Lallement, Michel, 2015, L'âge du faire, hacking, travail, anarchie, Paris, Seuil.

Thèses et questions de recherche

Il s'agit d'une étude en grande partie basée sur Noisebridge à Oakland en Californie. Le but est de présenter la "révolution du travail" qu'annoncent les hackerspaces. C'est la forme classique d'une recherche universitaire: on commence par une longue revue de littérature (le mouvement faire, l'histoire des hackers, le contexte californien, et les hackers et hackerspaces de la baie de San Francisco). Ensuite, on présente les résultats de l'observation au vu de certaines théories sociologiques: la communauté, l'éthique et la pratique, le consensus, et les parcours de vie typique des hackers. Finalement, 2 chapitres de discussions chapeautent: un premier sur les conflits entre les idées politiques et techniques dans l'espace et le deuxième sur le conflit entre le logiciel libre et le marché.

Question de recherche

Comment s'articulent les utopies concrètes du faire? Quels sont les tensions et contradictions liées à ces pratiques?

Méthodologie

Observation participante, entretiens, etc.

Arguments et concepts

Un hippie dit en 1972: "la plupart du temps les ordinateurs sont utilisés contre et non au profit du peuple" (p. 130) (j'avais pas de citation aussi vieille). Il y a un commentaire sur le style de vêtements des gens, pis comment l'auteur semble avoir l'air trop propre (p. 194). "La montée en puissance d'une société d'individus est accompagnée d'exigences d'authenticité et de performance que, à défaut de ressources adéquates, nombre de contemporain transforment en expérience de fragilité sociale." (p. 210)
..........
▶ **Défis**:
1. Dans la fiche de lecture sur L'âge du faire, sur quel hackerspace l'étude repose-t-elle en grande partie ?
2. Prolongez la fiche de lecture sur L'âge du faire à partir de sa dernière phrase.

▶ **Lignes de données**:
..........
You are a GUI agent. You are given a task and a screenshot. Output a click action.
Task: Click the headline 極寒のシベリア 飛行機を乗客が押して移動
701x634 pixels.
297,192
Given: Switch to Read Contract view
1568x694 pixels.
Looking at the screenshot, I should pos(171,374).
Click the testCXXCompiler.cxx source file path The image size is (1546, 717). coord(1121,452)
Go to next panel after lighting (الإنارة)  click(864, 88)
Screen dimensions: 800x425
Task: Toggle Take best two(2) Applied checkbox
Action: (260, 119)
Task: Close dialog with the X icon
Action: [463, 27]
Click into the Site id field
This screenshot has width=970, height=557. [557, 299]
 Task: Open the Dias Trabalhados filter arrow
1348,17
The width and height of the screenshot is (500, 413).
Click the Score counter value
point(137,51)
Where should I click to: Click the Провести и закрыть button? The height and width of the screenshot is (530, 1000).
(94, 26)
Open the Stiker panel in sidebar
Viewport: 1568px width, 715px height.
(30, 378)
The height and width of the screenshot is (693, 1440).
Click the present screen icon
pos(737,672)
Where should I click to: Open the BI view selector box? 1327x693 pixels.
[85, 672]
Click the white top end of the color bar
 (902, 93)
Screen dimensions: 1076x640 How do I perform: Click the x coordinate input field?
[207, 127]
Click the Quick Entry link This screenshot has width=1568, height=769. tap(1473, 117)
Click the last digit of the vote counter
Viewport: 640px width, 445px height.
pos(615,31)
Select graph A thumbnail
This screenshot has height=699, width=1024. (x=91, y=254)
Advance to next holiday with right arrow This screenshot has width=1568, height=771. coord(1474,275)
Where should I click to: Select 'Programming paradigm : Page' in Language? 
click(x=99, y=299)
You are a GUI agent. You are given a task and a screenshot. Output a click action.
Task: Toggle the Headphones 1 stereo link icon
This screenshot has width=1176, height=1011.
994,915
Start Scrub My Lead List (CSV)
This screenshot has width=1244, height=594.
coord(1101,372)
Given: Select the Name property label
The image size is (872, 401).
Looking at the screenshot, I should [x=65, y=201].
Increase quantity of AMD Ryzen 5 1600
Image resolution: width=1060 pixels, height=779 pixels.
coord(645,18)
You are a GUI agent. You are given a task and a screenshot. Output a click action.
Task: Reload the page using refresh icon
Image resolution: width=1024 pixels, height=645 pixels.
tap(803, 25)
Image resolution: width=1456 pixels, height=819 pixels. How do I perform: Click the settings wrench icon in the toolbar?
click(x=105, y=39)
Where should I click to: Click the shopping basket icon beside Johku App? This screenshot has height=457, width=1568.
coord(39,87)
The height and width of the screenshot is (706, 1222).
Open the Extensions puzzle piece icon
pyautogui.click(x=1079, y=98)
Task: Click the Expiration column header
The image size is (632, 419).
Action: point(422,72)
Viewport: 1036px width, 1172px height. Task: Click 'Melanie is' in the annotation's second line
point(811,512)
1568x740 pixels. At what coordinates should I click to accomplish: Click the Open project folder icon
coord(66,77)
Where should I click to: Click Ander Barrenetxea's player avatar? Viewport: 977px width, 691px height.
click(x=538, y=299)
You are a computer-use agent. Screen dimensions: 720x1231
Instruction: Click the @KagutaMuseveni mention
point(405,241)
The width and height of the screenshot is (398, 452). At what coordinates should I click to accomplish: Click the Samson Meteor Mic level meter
..........
▶ **Résultats par tâche**:
1. Sur Noisebridge, à Oakland en Californie.

2.
Les pages 218 à 221, c'est vraiment bizarre. Il cite Eric S. Raymond, un libertarien (https://en.wikipedia.org/wiki/Eric_S._Raymond#Political_beliefs_and_activism) de marde, pour expliquer c'est quoi un hacker. C'est pas la fin du monde, mais quand tu présentes un phénomène en grande partie à partir d'une position de droite, en mélangeant anarchisme et tout le reste, ca fait peur. L'auteur passe ensuite à Coleman, et cite du code qui marche pas page 221. Genre y'a 12 erreurs dans le code, et l'exemple est vraiment discutable. J'ai passé 20 minutes à me casser la tête à comprendre pourquoi il cite ca, pis à relever toutes les erreurs de transcription de code. T'es en science humaine, c'est correct que tu comprennes pas, fait pas comme si tu savais tout ca. C'est à la même page qu'on caractérise le travail des hackers comme non-tayloriste, mais c'est la dernière des conneries. En 1990, peut-être, mais maintenant, le coût principal d'un logiciel c'est de la maintenance. C'est pas vrai qu'il faut coder élégant, il faut coder clair. Mettre des explications. C'est comme l'écriture, je pourrais faire des figure de style, mais si personne comprend, j'ai prouvé que je suis intelligent, j'ai pas prouvé que j'étais capable de communiquer. Page 228-229, on présente les conneries de ESR sur la valorisation des meilleur-e-s hackers pis on en fait un système méritocratique. Genre y'a crissement des critiques féministes dans le champs informatique libre de ces conneries là, pis crissement des dudes louches sont partis dans à partir du moment où les filles se sont mis à dénoncer (ca a amené des politiques anti-harcèlement: https://geekfeminism.fandom.com/wiki/Conference_anti-harassment/Adoption ; voir par exemple: http://jessenoller.com/blog/2012/12/7/the-code-of-conduct (j'pourrais faire ma job, pis chercher, y'a des autrices pas pire dans ce champs là) ). Bref, c'est des affaires qui ont déjà commencé à changer au moment où il écrit.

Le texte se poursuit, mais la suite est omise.